On the personal level, dating has been creating chaos in my schedule and emotions. The guy I have been seeing is in it for fun and doesn't want a relationship. At first, I was offended by that, but last night he said, "If I didn't consider you a friend, I wouldn't be spending so much time with you." So I've decided to enjoy this "thing" for what it is. This is quite a contrast to what Petra is experiencing with her beau.
I have a 1st date with someone else tonight. We'll see how that goes. I must remember that my goal in dating is not to find a soul mate, but to meet attractive, interesting people.
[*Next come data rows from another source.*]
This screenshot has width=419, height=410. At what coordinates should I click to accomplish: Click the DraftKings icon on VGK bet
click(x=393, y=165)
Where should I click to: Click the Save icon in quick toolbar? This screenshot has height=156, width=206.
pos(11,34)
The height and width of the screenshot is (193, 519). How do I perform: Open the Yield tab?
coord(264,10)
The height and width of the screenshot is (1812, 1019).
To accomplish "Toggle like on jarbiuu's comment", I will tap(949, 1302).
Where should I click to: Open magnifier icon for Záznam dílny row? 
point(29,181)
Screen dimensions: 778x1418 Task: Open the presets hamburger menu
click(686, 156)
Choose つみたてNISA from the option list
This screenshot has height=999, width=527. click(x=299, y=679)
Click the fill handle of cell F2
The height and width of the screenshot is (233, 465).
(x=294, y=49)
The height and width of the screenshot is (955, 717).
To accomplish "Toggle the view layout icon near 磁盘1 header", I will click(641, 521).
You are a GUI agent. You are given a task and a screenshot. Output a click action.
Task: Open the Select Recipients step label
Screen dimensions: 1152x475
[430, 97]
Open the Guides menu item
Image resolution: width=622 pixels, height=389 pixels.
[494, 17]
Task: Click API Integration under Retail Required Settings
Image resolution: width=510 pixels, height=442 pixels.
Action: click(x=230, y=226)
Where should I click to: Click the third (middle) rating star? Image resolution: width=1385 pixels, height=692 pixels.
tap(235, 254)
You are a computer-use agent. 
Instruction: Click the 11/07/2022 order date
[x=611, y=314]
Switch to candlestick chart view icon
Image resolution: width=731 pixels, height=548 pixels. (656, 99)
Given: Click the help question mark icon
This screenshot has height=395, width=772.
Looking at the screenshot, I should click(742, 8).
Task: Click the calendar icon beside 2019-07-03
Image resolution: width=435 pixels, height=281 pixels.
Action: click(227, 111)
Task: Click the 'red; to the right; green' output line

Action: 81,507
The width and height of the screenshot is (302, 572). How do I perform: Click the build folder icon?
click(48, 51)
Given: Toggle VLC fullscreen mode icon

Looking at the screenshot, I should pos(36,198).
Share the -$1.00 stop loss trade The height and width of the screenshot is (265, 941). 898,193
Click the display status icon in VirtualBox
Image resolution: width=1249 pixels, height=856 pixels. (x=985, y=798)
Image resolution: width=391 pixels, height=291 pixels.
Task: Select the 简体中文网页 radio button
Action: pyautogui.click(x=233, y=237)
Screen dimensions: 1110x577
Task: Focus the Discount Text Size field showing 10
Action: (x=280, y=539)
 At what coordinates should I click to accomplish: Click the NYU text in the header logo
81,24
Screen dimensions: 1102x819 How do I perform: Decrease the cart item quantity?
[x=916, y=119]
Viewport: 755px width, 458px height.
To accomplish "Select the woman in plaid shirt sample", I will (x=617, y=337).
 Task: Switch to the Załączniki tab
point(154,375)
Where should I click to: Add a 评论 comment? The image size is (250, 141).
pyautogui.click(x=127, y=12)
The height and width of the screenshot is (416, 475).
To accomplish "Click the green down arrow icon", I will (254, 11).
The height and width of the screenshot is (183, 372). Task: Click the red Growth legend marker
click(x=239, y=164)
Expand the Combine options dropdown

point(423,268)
And I have been doing okay with that so far.
And there you have it, the messy life of a single 40-year old woman.
Last edited by motivated chickie; 07-08-2010 at 12:36 PM.
OMGosh......unexpected stress came my way! I may be buying a house!! I rent the house I am in....more later when I have more time. An old couple in their 90s lived across the street...nicest people. They both died recently, within a month or so of each other. Family put their house up for sale YESTERDAY and I am making an offer! If I can get financing, it will be amazing, but it is looking good so far. Been on the phone as much as work will allow today calling about all of that. SO STRESSED, but excited, too.
Good news is that I dodged a bullet with my over-the-holiday eating. I am only up 0.5 pounds and that is a blessing. I will weigh again tomorrow for good measure.
I will write more later when I am a bit less stressed. Love to all!
Exciting stuff Annie!! I reckon owning a house is much more settling and satisfying than renting one so hope it all works out for you.
Maybe you dodged your holiday eating bullet because of the extra stress-metabolism you're experiencing!
Hope you enjoy decorating!! (If not i'll pop round and give you a hand - love it myself)
Caroline - good to see you're not so involved with 'fun' guy that you can't pull back and adjust to what he wants for a bit, and still enjoy seeing him. Sounds like he's just a bit scared to me and i reckon if you give it time it will still develop (unless you meet someone better in the meantime! lol). I don't really believe the 'just for fun' scenario. It's good in theory but really if you continue to see someone like that, it just can't stay the same whether you want it to or not, and will end up going one way or the other i reckon. You've got a great attitude anyway, so everything will be good!